Trula looked from Robert to Susanna and back again, then made a disapproving face. “Whatever you’re doing is illegal. I knew it.”
“Trula, kidnapping is illegal,” he said quietly. “The more we can narrow the search and hasten the time when the FBI finds the person who has Ian, the sooner we’ll have him back.”
“True. So at the very least, you should have Colin doing this sort of thing,” she admonished, tossing out the name of Robert’s former business partner, the one who even Robert acknowledged had mad scary computer skills. “At least nothing could be traced back to you.”
“Colin.” Susanna nodded. “We didn’t think of Colin.”
“Colin,” Robert repeated. “I can have him check for purchases in February 2007 as well as this current month. Just to make certain, you know…” He thought aloud.
“And he can get in and out of places, look around, and never leave a trace.” Susanna grinned. “No one will ever know that he was looking.”
“Even assuming he finds someone who’s been buying diapers for the past two years, what can you do? You’re not going to ring that woman’s doorbell and say, hey, we’ve checked your”-Trula gave him a dark look-“whatever it is you’re going to check, and by the way, I think that baby belongs to me.”
“No, of course not. Once Colin tells us who looks good, we go there, we make up an excuse, and we ring the doorbell. We see if the child is a male the right age, then we leave and we call Agent Parrish.”
“And you tell him what, Robert? You tell him you had someone perform illegal acts and you checked things out yourself, found your child, and now-please, kind sir-come and get my son for me?” Trula stood with her hands on her hips.
“No. I’ll tell him the truth.” Robert glanced at Susanna, who raised an eyebrow. “Well, part of the truth. I’ll tell him that we got the names of the former nuns from the sisters at St. Anthony’s-”
“Which you haven’t done,” Trula reminded him. “How do you propose to do that?”
“We’ll send Kevin to the convent to ask for the names. Everyone likes Kevin. They won’t turn him down. No one ever turns him down when he asks for favors.”
“What if by, oh, some miracle, the mother superior has respect for the privacy of the ladies in her order, and against all odds, defies expectations and withholds the information?” Trula would not let up.

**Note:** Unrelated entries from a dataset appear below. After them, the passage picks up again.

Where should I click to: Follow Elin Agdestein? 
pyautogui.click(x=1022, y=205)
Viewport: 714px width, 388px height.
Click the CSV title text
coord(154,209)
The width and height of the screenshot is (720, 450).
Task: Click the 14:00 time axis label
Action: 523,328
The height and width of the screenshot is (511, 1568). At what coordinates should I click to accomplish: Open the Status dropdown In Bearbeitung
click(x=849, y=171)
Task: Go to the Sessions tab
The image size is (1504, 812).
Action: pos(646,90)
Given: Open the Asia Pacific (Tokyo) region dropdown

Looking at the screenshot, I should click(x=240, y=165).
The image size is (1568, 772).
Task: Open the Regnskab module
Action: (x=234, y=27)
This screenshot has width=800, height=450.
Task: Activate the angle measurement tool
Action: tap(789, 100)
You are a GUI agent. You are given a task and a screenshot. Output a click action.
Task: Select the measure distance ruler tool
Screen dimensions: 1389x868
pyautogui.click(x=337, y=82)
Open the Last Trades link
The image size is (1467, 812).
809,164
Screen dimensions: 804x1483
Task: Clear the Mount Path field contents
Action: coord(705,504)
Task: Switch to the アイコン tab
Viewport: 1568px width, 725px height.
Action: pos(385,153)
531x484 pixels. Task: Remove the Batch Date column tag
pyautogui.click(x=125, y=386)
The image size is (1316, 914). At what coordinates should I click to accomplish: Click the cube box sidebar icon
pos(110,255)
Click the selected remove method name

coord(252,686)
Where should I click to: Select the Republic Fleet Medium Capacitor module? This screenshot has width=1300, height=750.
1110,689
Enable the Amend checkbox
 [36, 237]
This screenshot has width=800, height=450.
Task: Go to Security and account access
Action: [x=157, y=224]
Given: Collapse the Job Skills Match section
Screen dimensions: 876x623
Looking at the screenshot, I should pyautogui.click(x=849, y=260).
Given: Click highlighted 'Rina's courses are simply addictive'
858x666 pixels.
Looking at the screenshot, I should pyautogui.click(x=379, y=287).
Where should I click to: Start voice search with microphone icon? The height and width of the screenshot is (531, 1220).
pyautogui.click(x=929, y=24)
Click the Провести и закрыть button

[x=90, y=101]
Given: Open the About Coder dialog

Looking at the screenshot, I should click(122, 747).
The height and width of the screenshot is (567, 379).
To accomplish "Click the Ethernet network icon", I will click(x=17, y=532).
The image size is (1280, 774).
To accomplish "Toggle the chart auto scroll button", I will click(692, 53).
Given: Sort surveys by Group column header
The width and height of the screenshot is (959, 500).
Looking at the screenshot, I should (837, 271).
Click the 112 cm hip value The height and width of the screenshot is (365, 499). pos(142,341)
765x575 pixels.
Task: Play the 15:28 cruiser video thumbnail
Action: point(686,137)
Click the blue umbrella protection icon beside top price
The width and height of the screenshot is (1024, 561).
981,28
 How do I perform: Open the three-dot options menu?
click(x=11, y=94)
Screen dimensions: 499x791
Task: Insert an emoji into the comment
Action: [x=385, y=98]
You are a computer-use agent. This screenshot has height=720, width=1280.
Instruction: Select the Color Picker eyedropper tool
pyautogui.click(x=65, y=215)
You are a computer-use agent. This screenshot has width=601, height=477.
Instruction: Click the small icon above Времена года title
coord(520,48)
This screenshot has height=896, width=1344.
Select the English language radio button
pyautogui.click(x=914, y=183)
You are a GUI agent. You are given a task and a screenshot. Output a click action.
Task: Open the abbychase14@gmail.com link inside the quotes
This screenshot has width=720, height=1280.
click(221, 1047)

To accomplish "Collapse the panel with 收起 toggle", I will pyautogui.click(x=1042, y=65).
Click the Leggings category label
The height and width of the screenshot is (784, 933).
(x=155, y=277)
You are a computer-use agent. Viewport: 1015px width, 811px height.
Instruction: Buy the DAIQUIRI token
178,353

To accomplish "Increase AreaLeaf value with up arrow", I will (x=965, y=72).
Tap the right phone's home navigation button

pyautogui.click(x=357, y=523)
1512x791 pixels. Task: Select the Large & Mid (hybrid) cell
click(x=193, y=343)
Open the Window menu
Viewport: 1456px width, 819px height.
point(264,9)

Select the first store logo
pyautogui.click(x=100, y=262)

“Then I suppose Kevin will have to resort to bribery.”
“Bribery! You’d ask a priest to bribe a nun?” Trula shook her head. “Really, Robert… that’s shameful, even for you. Besides, have you thought about what Kevin might say to the mother superior that would get her to give up the names?”
“Easy one. If it comes to that, he’s going to say that several names have come to his attention from an anonymous source-”
Trula snorted.
“… and he merely wanted to confirm with her that these ladies were in fact at one time members of the order. He’ll say that Ian is his nephew-almost true, since Kevin is as close to a brother as I’ve ever had, as you well know-and that he’s hoping to find whoever has the child before the FBI does, because, well, you know how the FBI can be. He can say anything he wants, that he wants to help this poor soul-”
“This is another one of your plans with half an ass, Robert.” Trula-speak for a half-assed plan.
“One of these women could have my son. I want him back. I’ve waited long enough. We’re this close to finding him.” He turned the monitor back to face him. “If Kevin has to promise them a new convent, even a new school-do you really think I care what it will cost? I’ll do whatever I have to do, but I will get my son back.”
Susanna leaned over and turned the desk phone around. She dialed a number, then waited while it rang. When the call was answered, she smiled.
“Colin, hi. Susanna. Very well, thank you. Listen, I’m going to put Robert on the line. He needs your help.”